- **Extract to read**:

***

InFLAMES (Innovation Ecosystem based on the Immune System) is a Finnish research flagship that aims at identifying novel drug targets using the most modern technological platforms and finding novel diagnostic tools to identify the patients benefitting from personalised therapies.
Obesity is often associated with an inconspicuous and unpleasant companion: low-level inflammation, which is connected to many of our national diseases. InFLAMES Group Leader, Professor Pirjo Nuutila believes that solutions for preventing obesity can be found by studying brown fat. Brown fat produces heat but also participates in regulating appetite.
Brown fat as a phenomenon has been acknowledged for a while already, and it has been identified in mammals and new-born babies. However, few members of the scientific community used to believe that brown fat was also present in adult humans. This was confirmed in 2009, when researchers from Turku PET Centre Pirjo Nuutila and Kirsi Virtanen used PET imaging and adipose tissue analysis to demonstrate that adult humans do indeed have brown fat.

***

- **Problem description**: Translate this sentence from the brown fat text above into Spanish: "Brown fat produces heat but also participates in regulating appetite."

***

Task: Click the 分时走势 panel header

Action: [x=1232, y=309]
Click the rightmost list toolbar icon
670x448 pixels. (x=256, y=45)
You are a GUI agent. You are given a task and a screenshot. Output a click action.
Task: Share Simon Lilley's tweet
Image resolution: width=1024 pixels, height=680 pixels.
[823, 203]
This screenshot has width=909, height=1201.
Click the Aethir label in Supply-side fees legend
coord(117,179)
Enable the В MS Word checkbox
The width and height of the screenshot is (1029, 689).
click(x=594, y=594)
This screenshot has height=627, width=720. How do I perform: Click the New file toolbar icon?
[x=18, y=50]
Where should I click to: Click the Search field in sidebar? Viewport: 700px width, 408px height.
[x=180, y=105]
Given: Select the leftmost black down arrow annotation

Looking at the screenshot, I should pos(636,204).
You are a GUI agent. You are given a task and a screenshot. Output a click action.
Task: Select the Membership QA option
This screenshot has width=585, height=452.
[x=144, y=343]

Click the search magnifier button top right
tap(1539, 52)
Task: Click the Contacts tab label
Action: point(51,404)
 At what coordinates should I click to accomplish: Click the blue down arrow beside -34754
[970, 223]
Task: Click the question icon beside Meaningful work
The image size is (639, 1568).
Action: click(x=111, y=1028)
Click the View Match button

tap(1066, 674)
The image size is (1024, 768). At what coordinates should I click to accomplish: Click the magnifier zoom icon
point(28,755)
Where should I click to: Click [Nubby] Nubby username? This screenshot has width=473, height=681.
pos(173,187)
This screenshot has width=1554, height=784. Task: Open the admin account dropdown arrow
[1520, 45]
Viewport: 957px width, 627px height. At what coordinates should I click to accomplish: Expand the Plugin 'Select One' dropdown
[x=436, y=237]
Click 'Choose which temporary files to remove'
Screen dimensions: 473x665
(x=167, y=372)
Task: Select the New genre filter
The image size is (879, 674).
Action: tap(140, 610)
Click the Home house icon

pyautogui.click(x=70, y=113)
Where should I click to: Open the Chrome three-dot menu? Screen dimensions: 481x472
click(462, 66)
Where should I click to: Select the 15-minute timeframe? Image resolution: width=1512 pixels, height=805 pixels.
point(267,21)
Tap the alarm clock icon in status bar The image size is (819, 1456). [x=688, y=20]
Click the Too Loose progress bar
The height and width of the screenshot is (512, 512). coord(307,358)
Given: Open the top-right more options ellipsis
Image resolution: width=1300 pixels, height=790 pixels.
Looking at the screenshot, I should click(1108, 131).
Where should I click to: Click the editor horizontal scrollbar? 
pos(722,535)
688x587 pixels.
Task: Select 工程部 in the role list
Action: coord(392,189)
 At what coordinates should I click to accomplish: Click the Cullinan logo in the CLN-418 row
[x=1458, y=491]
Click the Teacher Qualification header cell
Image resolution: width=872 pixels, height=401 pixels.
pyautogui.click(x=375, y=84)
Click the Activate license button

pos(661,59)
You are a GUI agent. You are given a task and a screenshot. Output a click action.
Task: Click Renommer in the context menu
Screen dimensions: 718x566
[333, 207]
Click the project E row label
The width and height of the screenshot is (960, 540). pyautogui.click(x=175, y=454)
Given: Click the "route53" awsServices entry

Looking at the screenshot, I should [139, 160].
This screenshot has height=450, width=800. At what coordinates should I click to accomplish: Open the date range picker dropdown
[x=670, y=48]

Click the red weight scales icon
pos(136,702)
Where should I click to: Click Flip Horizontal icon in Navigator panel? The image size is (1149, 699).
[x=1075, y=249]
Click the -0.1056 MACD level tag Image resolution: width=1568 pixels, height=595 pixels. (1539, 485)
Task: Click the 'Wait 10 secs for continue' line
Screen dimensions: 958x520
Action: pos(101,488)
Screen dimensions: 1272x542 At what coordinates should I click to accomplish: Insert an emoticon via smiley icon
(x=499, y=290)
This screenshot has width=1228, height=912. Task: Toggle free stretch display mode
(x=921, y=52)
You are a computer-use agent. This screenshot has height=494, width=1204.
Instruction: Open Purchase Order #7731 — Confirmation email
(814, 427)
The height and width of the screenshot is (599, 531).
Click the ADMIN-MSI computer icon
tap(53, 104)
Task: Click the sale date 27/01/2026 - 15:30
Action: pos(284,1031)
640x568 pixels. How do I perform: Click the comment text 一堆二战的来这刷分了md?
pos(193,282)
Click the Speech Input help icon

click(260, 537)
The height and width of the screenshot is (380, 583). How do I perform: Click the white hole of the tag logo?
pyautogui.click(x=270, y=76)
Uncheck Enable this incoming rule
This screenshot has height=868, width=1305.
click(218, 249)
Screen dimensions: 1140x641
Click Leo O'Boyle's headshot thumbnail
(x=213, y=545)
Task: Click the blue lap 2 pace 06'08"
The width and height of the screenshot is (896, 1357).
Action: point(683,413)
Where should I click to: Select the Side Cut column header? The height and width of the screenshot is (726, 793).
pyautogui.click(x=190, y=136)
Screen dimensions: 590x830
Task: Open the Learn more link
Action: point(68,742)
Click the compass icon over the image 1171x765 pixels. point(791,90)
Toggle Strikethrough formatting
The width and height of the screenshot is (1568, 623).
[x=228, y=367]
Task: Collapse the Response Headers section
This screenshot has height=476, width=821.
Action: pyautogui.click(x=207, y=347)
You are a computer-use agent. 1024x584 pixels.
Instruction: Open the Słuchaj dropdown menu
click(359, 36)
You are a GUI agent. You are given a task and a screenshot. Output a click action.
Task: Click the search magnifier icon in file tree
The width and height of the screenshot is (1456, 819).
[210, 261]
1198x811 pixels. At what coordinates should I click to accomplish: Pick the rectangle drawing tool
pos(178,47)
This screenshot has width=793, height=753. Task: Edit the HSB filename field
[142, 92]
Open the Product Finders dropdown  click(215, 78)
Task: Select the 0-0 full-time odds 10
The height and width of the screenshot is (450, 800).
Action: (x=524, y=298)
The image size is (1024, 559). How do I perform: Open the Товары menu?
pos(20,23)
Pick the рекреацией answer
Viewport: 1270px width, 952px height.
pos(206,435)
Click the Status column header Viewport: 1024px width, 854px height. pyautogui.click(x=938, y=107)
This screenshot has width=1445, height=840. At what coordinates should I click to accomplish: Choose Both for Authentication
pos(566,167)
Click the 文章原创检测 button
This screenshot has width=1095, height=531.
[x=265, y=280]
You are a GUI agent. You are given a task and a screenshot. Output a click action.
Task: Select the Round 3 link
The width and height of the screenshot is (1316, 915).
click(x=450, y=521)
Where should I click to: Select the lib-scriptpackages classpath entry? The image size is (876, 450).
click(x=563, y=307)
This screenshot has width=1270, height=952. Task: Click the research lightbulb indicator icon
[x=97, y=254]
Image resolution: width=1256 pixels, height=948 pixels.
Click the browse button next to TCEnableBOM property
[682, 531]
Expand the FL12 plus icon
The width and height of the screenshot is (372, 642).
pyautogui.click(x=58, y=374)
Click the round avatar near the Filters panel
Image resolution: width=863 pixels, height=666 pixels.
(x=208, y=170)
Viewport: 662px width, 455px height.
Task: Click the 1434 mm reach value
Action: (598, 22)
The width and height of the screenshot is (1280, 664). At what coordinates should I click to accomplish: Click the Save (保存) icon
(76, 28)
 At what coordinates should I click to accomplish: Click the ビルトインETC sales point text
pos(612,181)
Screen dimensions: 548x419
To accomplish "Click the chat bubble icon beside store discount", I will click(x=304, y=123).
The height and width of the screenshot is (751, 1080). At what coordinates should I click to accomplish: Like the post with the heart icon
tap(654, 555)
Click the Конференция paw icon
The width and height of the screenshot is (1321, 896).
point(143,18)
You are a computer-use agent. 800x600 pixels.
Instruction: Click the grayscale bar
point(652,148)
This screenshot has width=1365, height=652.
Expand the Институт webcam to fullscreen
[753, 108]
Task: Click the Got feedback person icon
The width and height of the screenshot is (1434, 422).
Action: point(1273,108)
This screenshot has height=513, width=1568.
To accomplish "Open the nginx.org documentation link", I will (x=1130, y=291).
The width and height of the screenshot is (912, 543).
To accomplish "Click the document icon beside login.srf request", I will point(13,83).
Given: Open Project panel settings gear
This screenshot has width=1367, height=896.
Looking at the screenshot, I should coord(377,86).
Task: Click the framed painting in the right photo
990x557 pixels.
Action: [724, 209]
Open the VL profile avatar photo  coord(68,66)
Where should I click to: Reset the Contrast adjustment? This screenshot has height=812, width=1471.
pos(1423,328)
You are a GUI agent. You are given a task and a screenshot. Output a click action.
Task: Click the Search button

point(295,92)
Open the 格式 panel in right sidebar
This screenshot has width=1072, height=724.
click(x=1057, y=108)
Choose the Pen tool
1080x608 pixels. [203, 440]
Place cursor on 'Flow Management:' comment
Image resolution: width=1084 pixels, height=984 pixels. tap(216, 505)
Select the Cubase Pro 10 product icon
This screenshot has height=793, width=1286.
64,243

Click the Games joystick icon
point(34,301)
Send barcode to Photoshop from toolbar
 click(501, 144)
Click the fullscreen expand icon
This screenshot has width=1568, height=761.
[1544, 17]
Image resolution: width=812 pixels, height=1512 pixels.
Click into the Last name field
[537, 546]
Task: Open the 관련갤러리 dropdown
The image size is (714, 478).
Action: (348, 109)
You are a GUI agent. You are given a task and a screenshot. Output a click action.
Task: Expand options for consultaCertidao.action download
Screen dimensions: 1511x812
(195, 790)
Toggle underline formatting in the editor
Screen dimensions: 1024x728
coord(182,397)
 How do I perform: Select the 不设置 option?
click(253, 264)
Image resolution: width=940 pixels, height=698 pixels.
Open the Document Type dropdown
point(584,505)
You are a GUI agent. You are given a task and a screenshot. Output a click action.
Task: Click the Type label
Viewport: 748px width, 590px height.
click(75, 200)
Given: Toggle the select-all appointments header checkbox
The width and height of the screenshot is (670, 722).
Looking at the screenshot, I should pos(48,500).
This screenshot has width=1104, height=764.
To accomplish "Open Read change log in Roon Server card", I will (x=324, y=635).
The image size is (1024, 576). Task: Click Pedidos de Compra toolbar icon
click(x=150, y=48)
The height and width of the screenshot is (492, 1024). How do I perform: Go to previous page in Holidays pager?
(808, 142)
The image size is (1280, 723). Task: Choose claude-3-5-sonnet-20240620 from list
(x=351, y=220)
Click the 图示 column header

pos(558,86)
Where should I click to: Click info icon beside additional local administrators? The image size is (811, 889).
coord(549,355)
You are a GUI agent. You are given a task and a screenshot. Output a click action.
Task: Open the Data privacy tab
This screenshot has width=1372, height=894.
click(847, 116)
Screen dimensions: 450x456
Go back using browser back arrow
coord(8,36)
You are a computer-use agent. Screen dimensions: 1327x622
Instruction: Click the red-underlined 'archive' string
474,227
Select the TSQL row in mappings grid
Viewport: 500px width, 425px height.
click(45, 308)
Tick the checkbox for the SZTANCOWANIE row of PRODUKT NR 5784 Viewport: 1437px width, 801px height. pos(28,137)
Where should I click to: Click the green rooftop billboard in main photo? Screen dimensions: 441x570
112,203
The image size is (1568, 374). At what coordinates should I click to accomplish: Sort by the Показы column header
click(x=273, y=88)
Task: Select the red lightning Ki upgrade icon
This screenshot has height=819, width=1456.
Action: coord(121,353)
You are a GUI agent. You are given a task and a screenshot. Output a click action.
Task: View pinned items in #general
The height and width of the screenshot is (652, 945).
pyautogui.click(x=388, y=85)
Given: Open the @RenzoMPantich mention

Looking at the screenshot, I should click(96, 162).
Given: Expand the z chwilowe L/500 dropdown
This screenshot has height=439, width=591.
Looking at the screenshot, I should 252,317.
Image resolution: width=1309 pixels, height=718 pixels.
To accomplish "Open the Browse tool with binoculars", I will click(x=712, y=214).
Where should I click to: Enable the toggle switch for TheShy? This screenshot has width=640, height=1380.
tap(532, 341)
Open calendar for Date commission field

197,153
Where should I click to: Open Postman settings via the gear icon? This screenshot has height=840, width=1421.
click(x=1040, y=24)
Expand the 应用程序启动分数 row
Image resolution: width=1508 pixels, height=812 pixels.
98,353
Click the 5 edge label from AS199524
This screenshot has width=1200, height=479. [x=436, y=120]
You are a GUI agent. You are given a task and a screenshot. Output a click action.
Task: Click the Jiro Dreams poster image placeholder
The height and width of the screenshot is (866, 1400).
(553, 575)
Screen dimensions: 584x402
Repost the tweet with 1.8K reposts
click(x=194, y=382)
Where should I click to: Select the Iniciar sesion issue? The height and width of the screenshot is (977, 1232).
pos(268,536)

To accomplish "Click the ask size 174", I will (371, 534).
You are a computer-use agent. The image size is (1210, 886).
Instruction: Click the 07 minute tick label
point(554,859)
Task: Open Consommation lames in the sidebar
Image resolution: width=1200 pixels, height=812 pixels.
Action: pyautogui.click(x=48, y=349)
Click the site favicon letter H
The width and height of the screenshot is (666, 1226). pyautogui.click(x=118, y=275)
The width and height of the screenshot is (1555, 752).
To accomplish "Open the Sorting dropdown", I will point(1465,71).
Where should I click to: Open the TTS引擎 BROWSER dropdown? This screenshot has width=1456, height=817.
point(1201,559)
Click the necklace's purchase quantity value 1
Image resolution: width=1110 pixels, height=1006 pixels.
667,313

***

- **Solution to the exercise**: La grasa parda produce calor, pero también participa en la regulación del apetito.